— Goal of the exercise —
Reproduce the records below word for word, starting with the line that contains "You are a computer-use agent. Screen dimensions: 1049x630" and going on through the line that contains "Click swap icon".

** Begin Exercise materials **

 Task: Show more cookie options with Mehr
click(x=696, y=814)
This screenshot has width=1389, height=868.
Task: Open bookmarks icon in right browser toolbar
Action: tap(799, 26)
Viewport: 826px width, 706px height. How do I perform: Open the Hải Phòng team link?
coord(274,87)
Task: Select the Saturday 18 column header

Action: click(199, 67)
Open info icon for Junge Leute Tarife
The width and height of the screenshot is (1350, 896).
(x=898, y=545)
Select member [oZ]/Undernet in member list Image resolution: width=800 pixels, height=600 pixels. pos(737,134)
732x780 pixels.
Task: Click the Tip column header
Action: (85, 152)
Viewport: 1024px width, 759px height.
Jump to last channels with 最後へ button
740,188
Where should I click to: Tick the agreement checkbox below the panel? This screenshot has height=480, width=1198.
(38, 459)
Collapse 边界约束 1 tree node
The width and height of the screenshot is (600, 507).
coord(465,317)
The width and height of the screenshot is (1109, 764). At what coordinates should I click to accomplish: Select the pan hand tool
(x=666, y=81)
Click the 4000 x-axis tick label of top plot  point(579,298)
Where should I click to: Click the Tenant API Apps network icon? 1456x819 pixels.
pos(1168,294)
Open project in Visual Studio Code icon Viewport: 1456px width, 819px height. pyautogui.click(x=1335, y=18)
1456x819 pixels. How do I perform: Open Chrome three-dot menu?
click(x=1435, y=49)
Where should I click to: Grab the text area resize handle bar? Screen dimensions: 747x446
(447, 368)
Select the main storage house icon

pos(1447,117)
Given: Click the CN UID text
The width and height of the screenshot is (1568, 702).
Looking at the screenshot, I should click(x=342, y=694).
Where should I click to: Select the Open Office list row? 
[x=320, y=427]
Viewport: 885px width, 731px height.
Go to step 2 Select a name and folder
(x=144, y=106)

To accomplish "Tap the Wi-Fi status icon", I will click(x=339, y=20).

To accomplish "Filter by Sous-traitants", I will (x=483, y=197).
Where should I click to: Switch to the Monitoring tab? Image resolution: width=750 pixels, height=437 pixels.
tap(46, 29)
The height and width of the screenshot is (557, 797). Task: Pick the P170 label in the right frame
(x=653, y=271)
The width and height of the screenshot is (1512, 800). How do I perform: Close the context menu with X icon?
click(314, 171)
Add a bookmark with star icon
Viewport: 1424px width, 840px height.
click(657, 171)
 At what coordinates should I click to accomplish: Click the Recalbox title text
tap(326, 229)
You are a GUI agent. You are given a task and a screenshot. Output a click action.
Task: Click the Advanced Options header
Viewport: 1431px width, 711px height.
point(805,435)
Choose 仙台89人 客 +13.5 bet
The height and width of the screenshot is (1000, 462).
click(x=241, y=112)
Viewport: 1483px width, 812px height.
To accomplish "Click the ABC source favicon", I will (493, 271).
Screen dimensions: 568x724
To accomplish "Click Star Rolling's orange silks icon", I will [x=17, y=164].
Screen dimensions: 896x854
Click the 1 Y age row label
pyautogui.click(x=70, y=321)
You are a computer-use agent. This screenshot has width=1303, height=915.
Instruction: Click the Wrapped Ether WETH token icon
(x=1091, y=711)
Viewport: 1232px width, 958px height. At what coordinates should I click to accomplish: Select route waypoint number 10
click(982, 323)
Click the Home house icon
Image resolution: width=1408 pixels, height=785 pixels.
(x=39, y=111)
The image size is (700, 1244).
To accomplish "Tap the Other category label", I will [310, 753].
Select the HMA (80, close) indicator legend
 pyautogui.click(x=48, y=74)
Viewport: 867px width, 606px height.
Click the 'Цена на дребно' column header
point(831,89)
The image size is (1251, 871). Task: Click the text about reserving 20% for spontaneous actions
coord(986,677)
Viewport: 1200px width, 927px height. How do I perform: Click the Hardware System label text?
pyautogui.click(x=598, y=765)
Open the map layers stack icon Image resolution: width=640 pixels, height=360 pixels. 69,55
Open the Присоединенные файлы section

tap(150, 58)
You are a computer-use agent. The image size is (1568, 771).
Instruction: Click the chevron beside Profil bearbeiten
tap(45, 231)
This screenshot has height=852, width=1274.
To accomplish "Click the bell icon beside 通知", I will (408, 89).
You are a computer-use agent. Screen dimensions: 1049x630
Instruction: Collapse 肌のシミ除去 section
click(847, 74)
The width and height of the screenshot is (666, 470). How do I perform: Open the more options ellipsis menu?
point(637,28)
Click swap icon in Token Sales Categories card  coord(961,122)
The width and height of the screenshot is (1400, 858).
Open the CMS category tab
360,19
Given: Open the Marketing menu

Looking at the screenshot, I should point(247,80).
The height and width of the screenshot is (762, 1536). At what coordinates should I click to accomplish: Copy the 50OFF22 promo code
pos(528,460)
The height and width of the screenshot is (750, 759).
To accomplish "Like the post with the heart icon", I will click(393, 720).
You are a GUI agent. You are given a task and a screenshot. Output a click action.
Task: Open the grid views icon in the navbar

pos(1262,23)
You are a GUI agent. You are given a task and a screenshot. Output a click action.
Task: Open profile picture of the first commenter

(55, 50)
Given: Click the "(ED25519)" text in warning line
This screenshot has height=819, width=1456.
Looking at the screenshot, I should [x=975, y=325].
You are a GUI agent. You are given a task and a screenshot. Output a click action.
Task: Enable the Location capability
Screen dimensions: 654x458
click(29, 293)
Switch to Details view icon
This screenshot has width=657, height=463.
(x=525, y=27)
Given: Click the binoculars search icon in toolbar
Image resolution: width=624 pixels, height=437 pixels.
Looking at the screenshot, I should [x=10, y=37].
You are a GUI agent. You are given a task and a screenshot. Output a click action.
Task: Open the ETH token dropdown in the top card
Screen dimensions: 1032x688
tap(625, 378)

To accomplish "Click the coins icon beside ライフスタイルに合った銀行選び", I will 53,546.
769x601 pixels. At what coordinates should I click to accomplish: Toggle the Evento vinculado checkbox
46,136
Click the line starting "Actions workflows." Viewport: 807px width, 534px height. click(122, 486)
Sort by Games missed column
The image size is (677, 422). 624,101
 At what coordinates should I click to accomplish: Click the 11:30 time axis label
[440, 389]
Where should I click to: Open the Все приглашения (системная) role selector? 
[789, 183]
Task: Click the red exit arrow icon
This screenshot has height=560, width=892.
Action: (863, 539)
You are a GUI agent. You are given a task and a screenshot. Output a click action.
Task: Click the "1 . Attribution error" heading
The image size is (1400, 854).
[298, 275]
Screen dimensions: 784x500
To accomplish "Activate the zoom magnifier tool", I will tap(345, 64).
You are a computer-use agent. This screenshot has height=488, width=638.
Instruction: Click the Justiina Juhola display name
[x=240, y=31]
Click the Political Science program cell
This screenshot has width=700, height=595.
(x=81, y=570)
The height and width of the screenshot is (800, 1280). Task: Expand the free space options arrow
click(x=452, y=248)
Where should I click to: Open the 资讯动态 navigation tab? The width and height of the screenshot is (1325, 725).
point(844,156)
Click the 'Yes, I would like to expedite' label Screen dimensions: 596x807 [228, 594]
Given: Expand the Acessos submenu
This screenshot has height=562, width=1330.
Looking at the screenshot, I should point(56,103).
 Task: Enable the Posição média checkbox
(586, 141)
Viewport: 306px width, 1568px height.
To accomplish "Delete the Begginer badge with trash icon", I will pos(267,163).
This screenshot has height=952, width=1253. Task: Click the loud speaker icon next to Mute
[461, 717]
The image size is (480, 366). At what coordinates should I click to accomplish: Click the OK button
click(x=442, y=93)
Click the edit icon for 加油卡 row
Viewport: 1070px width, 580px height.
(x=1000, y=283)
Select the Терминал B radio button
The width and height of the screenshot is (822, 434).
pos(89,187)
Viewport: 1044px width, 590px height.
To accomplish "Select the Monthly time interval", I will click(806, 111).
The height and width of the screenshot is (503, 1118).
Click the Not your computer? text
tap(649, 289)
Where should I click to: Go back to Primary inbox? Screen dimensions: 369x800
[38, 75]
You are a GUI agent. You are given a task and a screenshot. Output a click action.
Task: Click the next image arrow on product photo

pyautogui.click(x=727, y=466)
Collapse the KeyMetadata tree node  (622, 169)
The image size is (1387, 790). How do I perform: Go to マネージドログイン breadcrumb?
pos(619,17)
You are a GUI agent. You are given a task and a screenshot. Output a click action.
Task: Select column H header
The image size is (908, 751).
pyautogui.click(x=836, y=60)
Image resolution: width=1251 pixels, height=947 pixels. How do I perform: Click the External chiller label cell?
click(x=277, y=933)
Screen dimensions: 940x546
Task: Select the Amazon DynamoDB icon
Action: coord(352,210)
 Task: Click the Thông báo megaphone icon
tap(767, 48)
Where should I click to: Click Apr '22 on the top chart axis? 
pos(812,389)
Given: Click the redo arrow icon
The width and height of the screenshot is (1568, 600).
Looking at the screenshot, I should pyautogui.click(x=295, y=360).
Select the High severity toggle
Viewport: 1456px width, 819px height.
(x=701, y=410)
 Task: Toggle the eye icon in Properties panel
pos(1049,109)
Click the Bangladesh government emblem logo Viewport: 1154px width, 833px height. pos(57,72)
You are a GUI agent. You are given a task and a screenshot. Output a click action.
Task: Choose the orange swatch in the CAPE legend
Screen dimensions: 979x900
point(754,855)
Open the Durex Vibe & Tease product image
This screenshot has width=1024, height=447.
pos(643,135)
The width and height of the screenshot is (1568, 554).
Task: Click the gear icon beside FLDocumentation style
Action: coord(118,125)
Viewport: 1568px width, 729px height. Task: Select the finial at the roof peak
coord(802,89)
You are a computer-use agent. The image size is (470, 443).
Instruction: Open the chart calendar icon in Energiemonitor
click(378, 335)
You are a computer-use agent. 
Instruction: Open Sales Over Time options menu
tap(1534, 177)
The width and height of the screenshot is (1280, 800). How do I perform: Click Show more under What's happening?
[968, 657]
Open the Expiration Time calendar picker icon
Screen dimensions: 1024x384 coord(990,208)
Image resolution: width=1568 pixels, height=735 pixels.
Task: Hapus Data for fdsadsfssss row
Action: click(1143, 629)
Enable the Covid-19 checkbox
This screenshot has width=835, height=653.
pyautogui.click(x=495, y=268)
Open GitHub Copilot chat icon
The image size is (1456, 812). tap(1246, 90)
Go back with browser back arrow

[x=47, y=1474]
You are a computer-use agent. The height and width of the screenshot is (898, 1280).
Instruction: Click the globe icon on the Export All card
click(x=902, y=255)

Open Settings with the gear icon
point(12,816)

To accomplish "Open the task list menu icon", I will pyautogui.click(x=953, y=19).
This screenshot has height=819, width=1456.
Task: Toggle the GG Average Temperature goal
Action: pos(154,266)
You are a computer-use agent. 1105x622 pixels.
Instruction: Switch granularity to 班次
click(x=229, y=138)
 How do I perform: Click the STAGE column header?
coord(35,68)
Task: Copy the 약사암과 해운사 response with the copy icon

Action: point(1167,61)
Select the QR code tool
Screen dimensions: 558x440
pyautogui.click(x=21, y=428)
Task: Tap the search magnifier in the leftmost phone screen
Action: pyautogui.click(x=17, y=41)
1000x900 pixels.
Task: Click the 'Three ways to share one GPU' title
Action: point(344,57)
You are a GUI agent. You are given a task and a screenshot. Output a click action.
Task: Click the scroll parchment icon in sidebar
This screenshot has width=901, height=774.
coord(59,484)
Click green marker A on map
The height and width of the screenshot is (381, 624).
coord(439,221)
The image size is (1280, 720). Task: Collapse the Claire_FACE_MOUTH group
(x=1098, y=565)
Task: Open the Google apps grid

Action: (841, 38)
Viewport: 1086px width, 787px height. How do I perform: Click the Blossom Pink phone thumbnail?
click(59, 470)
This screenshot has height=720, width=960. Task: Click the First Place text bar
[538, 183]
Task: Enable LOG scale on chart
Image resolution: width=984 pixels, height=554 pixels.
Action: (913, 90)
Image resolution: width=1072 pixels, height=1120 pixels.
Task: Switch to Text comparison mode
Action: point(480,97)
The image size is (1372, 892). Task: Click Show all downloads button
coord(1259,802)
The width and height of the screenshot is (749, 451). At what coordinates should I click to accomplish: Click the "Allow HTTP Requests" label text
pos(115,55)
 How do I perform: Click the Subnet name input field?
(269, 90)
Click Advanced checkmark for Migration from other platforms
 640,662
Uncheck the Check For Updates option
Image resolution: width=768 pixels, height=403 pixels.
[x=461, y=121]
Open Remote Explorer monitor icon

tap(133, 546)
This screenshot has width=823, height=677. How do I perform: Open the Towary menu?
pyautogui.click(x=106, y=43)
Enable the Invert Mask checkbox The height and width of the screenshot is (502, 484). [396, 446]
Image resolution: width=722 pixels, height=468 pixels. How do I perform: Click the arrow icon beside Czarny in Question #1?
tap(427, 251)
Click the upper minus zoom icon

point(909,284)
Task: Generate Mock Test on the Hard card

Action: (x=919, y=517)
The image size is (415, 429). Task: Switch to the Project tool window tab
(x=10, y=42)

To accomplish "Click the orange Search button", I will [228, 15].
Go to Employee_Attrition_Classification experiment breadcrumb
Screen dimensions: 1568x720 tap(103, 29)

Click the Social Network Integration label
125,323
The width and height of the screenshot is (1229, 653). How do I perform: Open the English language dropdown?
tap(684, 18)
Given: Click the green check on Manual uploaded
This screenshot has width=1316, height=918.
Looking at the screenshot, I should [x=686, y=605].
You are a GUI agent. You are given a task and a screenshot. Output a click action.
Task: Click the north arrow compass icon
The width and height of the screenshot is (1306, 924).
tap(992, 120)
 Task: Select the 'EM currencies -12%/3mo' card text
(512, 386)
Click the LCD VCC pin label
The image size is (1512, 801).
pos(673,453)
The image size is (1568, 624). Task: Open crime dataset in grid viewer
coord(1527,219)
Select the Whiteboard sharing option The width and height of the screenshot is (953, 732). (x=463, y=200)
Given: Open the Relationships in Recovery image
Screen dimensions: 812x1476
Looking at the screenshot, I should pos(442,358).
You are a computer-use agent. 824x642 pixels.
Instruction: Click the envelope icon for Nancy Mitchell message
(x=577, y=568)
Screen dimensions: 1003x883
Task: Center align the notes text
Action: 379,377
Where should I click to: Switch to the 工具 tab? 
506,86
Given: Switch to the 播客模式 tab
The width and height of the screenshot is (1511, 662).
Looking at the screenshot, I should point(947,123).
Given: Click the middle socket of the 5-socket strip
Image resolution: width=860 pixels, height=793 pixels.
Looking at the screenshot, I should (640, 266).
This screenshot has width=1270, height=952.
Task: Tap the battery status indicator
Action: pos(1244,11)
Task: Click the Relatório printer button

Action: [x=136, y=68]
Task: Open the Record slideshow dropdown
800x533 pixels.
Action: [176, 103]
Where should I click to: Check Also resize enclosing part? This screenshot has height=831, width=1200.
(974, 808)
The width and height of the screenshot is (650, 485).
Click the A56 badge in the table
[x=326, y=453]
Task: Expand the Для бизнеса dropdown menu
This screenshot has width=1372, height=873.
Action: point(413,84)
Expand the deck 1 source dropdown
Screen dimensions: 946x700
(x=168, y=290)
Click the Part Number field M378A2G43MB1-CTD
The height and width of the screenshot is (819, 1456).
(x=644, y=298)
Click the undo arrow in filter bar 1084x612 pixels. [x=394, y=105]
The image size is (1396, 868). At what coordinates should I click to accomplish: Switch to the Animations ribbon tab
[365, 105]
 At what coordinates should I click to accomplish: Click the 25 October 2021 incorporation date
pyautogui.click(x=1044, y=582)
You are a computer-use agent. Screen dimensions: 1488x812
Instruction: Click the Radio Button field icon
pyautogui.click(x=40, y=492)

** End Exercise materials **

— Reply to the task —
You are a computer-use agent. Screen dimensions: 1049x630
Instruction: Collapse 肌のシミ除去 section
click(847, 74)
The width and height of the screenshot is (666, 470). How do I perform: Open the more options ellipsis menu?
point(637,28)
Click swap icon in Token Sales Categories card  coord(961,122)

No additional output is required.